> **Data extracts**
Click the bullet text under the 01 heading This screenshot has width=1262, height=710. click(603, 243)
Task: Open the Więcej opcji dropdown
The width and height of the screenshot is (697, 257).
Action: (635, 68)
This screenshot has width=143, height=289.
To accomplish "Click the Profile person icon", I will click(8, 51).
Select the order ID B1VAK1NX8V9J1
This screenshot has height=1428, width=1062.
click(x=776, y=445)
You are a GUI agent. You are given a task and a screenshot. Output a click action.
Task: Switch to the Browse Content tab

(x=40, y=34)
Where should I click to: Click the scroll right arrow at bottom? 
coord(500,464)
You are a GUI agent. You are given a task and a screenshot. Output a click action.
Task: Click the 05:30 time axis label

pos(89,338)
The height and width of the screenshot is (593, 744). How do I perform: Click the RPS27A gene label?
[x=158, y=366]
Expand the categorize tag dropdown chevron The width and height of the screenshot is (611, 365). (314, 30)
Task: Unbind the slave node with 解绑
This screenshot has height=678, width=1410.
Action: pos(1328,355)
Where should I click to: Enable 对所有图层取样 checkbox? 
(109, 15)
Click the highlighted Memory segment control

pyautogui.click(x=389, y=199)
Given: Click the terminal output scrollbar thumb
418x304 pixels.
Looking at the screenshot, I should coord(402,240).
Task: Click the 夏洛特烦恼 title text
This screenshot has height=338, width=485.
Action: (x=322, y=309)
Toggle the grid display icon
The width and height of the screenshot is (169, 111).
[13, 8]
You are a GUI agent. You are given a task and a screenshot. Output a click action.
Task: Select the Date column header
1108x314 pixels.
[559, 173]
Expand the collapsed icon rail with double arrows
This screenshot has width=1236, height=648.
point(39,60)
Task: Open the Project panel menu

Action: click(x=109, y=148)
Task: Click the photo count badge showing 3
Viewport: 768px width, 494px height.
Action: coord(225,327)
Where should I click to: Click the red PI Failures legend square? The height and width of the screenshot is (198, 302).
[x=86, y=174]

> **Exercise brief**
Look through the material and find each line that includes "dropdown", then copy it.

> **Output below**
Task: Open the Więcej opcji dropdown
Expand the categorize tag dropdown chevron The width and height of the screenshot is (611, 365). (314, 30)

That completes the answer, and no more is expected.